Milford Sound 

Milford Sound is somewhere that we have always wanted to visit  but its always saturated with tourists, and the only time I am ever off is public holidays so we have always avoided it. However, when Mark’s work’s social club decided to organise a trip including an overnight cruise, we grabbed the chance to finally go and see it. 

You know somewhere is remote when the next nearest settlement is 115km away down the only road that leads in and out. One of the highest alpine passes in New Zealand, the Milford Road is often in the news, with landslides, avalanches and various other constant weather challenges making keeping that wee road open a full time job, I recon!

What is more, the Homer Tunnel – 1200m tunnel straight through the mountain to allow access to the very remote Milford village was hand carved back in the time when the only transport was horse and cart, is quite sinmply an incredible feat of Victorian engineering!

The Milford Track was originally the only access in, on foot. This all can be felt 1000 fold when you travel along this iconic and quite simply incredible road.

However, our weekend started a little closer to home at Te Anau with a night stop over, 1/2 way between us and Milford.

This camp site – although chilly and rather thin walled, is one we have stayed at before, but in a tent in warmer weather rather than a cabin. I felt like there were just curtains between the rooms the walls were that thin!

Breakfast in Te Anau, then on we went. From here there is a single road that goes to Milford. between May and November it is law that you have to carry snow chains, and the road is often closed due to bad weather during the winter.

We stopped at Mirror lakes on the way (as several of our group were.. lets say, liquid lunching and required frequent stops!) Very aptly named place I must say, and the wayway built around the trees is so typically New Zealand! Anywhere else in the world, they would simply chop the tree down!

Next landmark was the famous homer tunnel. Watch the video at the foot of this blog (its long, but worth it!) and it shows the tunnel. On the other side the scenery – well there just aren’t words.

The tunnel lights only seem to operate during the day time, which I assume means its closed at night.
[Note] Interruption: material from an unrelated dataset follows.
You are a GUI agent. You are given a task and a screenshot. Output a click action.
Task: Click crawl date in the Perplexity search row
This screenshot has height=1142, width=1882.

Remote just doesn’t seem to describe it sufficiently!

No photos or video recordings will ever do this place justice, you simply have to visit and have a look for yourself.

Mitre Peak (centre of the water) is an iconic picture of Milford. The mountains surrounding the fiord (because its a glacial valley not a river valley, so technically a fiord not a sound) are around 2000m high. The vegitation grows straight down the sheer cliffs right to water level. Soil is replaced by moss, which helps the trees stay in place. the angles they grow and cling at are incredible.

There has been a long drought season in the fiordland area and so the waterfalls are a fraction of their former selves. Look at the beds of the falls, and how wide they usually are, where small trickles currently flow. Everything looks dwarfed by the mountains, which are vast. 200m high falls look like a tiny trickle from a tap! The fiord is 300m deep, at its shallowest and 800m deep at its deepest. Its really hard to imagine that almost all the height of the mountain above you is also below you under water!

The captain put the boat right nuder a few of these falls (see the recording). This just shows how sheer the cliffs are even under water. we literally could touch the cliffs and feel the water land on us!

During the first evening we moored up and Mark went Kayaking while I went out in a tender boat out to the mouth of the Tasman sea. Nothing out there till you get to Australia, or Chile! The swell on the Tasman averages 3m, even when calm. Yep, it challenged my sea legs for sure!

However, I got a great picture of our boat, the Milford Mariner, from the tender boat!

Sunrise saw quite a different Milford, much more moody and cloudy. I’m thankful that this was not the scene on day 1, as my dreaded overnighter on the boat was mighty calm actually, and I cannot praise the food or the staff highly enough!

One final stop on the way home, to ‘The Chasm’.. however its name gave it a grander than reality appearance, I did feel a little let down! Its basically a river that has carved swirl like holes in the rock as it cascades down the valley!